"Disseram-lhe os discípulos: Se tal é a condição do homem a
respeito da sua mulher[não poder se separar dela senão em caso de adultério e
mesmo assim, se o fizer, não poder se casar com outra], não convém
casar. Ele disse-lhes: Nem todos compreendem esta palavra, mas somente aqueles
a quem foi concedido. Porque há eunucos que nasceram assim do ventre da sua
mãe, há eunucos a quem os homens fizeram tais e há eunucos que a si mesmos se
fizeram [no sentido espiritual] eunucos por amor do reino dos
céus. Quem pode compreender compreenda" (S. Mateus XIX, 10-12).
O Papa Pio XI em 20 de dezembro de 1935 escreveu a Encíclica
"AD CATHOLICI SACERDOTII", Sobre o Sacerdócio Católico.

§ EXTRATO DE DADOS
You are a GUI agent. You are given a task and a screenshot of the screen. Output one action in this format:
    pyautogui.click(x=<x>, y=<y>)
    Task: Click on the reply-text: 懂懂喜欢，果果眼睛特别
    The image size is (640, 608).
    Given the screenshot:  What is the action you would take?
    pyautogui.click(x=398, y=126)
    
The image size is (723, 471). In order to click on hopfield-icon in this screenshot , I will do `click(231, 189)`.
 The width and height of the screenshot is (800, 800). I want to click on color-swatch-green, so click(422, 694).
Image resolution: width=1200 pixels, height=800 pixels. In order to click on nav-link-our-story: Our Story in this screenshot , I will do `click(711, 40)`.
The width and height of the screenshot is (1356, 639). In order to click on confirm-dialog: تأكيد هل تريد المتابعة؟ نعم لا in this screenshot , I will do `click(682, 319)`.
...
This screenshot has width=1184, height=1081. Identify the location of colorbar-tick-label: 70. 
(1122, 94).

§ TRABALHO PEDIDO
Indique se cada afirmação abaixo está de acordo com o bloco de texto, respondendo sim ou não e citando literalmente as palavras do texto que decidem.
1. O Papa Pio XI escreveu a encíclica em 20 de dezembro de 1935.
2. Segundo a passagem, todos compreendem a palavra dita aos discípulos.
3. A passagem citada corresponde ao capítulo XIX de São Mateus, versículos 10 a 12.

§ RESPOSTA DO EXERCÍCIO
1. Sim: "O Papa Pio XI em 20 de dezembro de 1935 escreveu a Encíclica".
2. Não: "Nem todos compreendem esta palavra, mas somente aqueles a quem foi concedido".
3. Sim: "S. Mateus XIX, 10-12".